The Treasury Department didn’t return requests for comment.
Safe Harbor Options
The proposed rules would let a business deduct its donation to a charitable fund as a business expense, just like it may do so with advertising expenses, said Hayes Holderness, an assistant law professor at the University of Richmond School of Law specializing in state and local taxation.
“The proposed regulations address a concern among the business community that the SALT deduction cap would be read broadly to cover certain donations by businesses to charities,” Holderness said.
Some in the nonprofit sector had hoped to see Treasury exempt state-run charities that existed prior to the 2017 tax law, known as the Tax Cuts and Jobs Act. The proposed rules don’t satisfy that desire, said Frank Sammartino, a senior fellow at the Urban Institute.
“State charities that existed before the TCJA are still subject to the quid pro quo limitation,” he said.
Give Us a Chance
The 25,000-member National Council of Nonprofits has yet to hear whether nonprofits like the proposed rules. The organization plans to submit comments by the end of the month, said David Thompson, the organization’s vice president of public policy.

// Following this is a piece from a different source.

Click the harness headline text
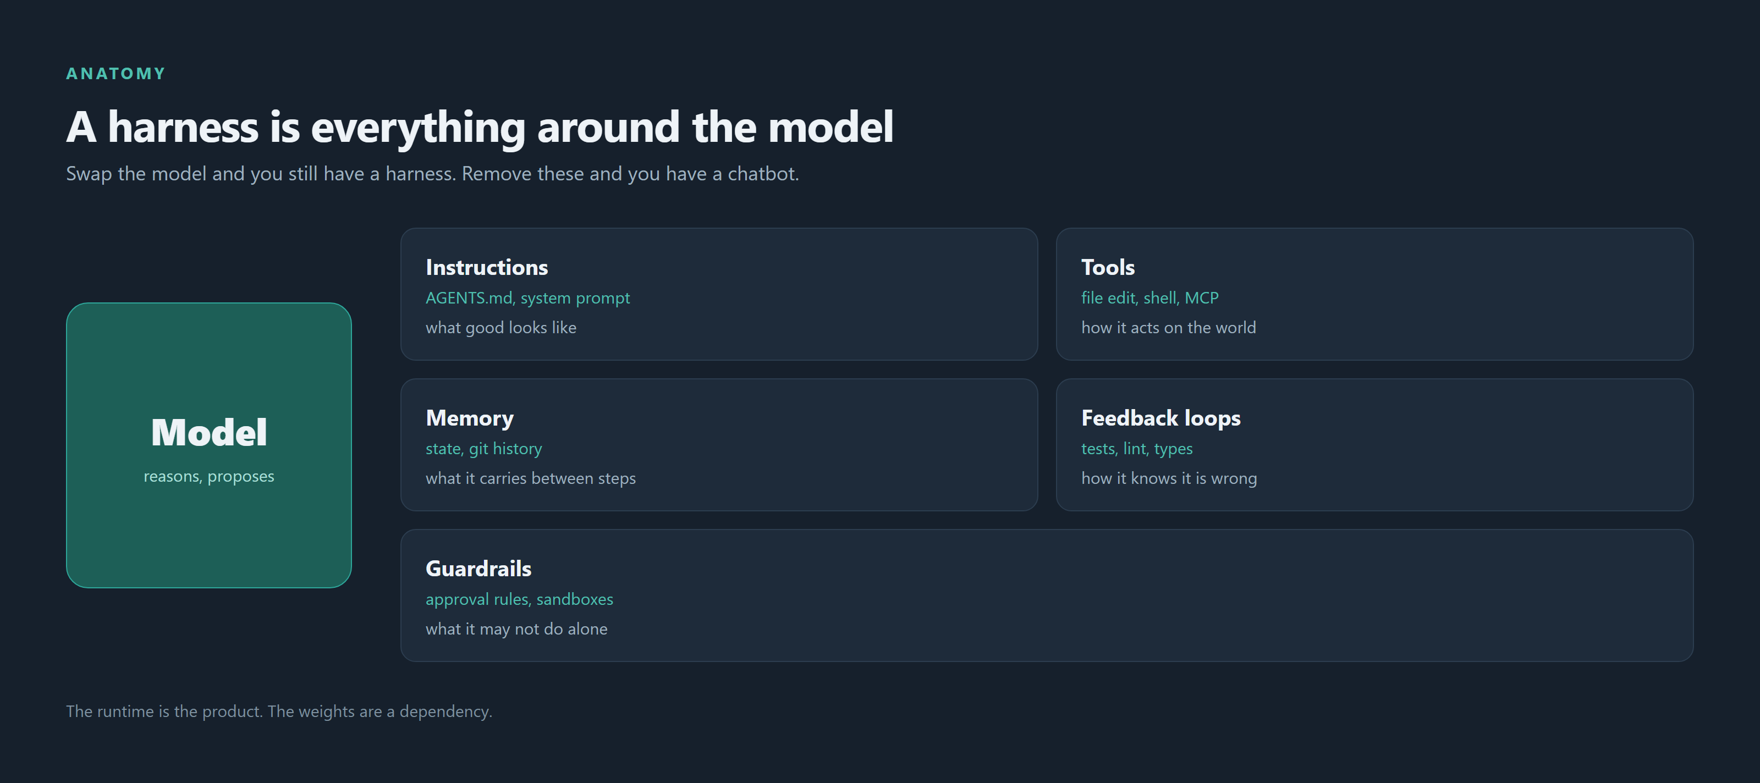The width and height of the screenshot is (1760, 783). (x=480, y=127)
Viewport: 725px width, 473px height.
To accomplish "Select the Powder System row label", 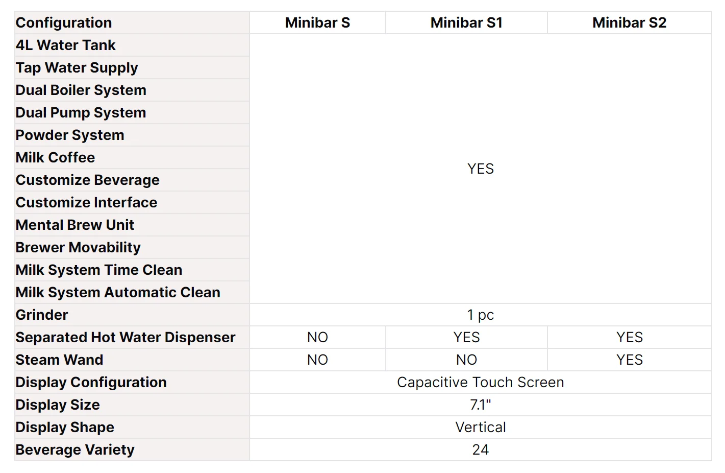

Multiple parents in comment letters said the South Carolina scholarship gives their children the chance to attend schools they otherwise couldn’t afford. Finalizing the rules would “go a long way in giving hope” to parents and children, Elizabeth Krawczyk said in a comment letter.
“Recent changes in the tax law severely hampered our state’s program and its ability to secure donations. With no donations, there are no scholarships, and with no scholarships, this severely overlooked segment of our population will continue to be overlooked,” she said.